### Data extract
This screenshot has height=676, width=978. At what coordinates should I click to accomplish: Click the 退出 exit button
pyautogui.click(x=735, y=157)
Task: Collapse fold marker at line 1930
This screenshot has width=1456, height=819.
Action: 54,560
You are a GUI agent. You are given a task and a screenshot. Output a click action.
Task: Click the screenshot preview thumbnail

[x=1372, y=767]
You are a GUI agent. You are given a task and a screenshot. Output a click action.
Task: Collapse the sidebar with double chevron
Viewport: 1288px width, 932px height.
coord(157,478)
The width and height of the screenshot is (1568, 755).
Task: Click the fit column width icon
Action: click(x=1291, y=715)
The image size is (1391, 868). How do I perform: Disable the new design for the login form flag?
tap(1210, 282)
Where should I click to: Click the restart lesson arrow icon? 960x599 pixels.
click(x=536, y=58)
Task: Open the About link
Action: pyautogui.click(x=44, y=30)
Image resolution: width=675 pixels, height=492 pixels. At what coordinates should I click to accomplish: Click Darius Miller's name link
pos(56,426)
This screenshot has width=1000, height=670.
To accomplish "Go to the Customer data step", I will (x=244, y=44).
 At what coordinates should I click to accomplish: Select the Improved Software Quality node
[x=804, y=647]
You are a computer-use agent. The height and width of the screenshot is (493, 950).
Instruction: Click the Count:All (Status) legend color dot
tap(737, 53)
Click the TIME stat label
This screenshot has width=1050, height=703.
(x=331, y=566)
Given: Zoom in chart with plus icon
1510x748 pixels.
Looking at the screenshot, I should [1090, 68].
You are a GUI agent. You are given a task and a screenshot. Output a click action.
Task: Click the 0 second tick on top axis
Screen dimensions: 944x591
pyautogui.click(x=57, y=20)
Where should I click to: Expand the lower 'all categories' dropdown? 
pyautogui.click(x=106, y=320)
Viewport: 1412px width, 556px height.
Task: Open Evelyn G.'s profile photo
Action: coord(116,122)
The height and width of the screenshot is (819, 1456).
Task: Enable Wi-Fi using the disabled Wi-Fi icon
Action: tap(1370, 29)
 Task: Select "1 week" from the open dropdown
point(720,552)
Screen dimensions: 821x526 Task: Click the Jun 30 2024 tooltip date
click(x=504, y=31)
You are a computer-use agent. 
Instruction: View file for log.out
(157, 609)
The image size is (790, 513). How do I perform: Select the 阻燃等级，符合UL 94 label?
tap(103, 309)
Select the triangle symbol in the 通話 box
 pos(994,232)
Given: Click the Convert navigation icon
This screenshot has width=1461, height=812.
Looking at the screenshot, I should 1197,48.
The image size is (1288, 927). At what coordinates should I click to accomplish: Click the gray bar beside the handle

### Task brief
Swap "GUI agent" for "interface agent" throughout the material above and reproduce it with nothing else altered.

### Written response
This screenshot has height=676, width=978. At what coordinates should I click to accomplish: Click the 退出 exit button
pyautogui.click(x=735, y=157)
Task: Collapse fold marker at line 1930
This screenshot has width=1456, height=819.
Action: 54,560
You are a interface agent. You are given a task and a screenshot. Output a click action.
Task: Click the screenshot preview thumbnail

[x=1372, y=767]
You are a interface agent. You are given a task and a screenshot. Output a click action.
Task: Collapse the sidebar with double chevron
Viewport: 1288px width, 932px height.
coord(157,478)
The width and height of the screenshot is (1568, 755).
Task: Click the fit column width icon
Action: click(x=1291, y=715)
The image size is (1391, 868). How do I perform: Disable the new design for the login form flag?
tap(1210, 282)
Where should I click to: Click the restart lesson arrow icon? 960x599 pixels.
click(x=536, y=58)
Task: Open the About link
Action: pyautogui.click(x=44, y=30)
Image resolution: width=675 pixels, height=492 pixels. At what coordinates should I click to accomplish: Click Darius Miller's name link
pos(56,426)
This screenshot has width=1000, height=670.
To accomplish "Go to the Customer data step", I will (x=244, y=44).
 At what coordinates should I click to accomplish: Select the Improved Software Quality node
[x=804, y=647]
You are a computer-use agent. The height and width of the screenshot is (493, 950).
Instruction: Click the Count:All (Status) legend color dot
tap(737, 53)
Click the TIME stat label
This screenshot has width=1050, height=703.
(x=331, y=566)
Given: Zoom in chart with plus icon
1510x748 pixels.
Looking at the screenshot, I should [1090, 68].
You are a interface agent. You are given a task and a screenshot. Output a click action.
Task: Click the 0 second tick on top axis
Screen dimensions: 944x591
pyautogui.click(x=57, y=20)
Where should I click to: Expand the lower 'all categories' dropdown? 
pyautogui.click(x=106, y=320)
Viewport: 1412px width, 556px height.
Task: Open Evelyn G.'s profile photo
Action: coord(116,122)
The height and width of the screenshot is (819, 1456).
Task: Enable Wi-Fi using the disabled Wi-Fi icon
Action: tap(1370, 29)
 Task: Select "1 week" from the open dropdown
point(720,552)
Screen dimensions: 821x526 Task: Click the Jun 30 2024 tooltip date
click(x=504, y=31)
You are a computer-use agent. 
Instruction: View file for log.out
(157, 609)
The image size is (790, 513). How do I perform: Select the 阻燃等级，符合UL 94 label?
tap(103, 309)
Select the triangle symbol in the 通話 box
 pos(994,232)
Given: Click the Convert navigation icon
This screenshot has width=1461, height=812.
Looking at the screenshot, I should 1197,48.
The image size is (1288, 927). At what coordinates should I click to accomplish: Click the gray bar beside the handle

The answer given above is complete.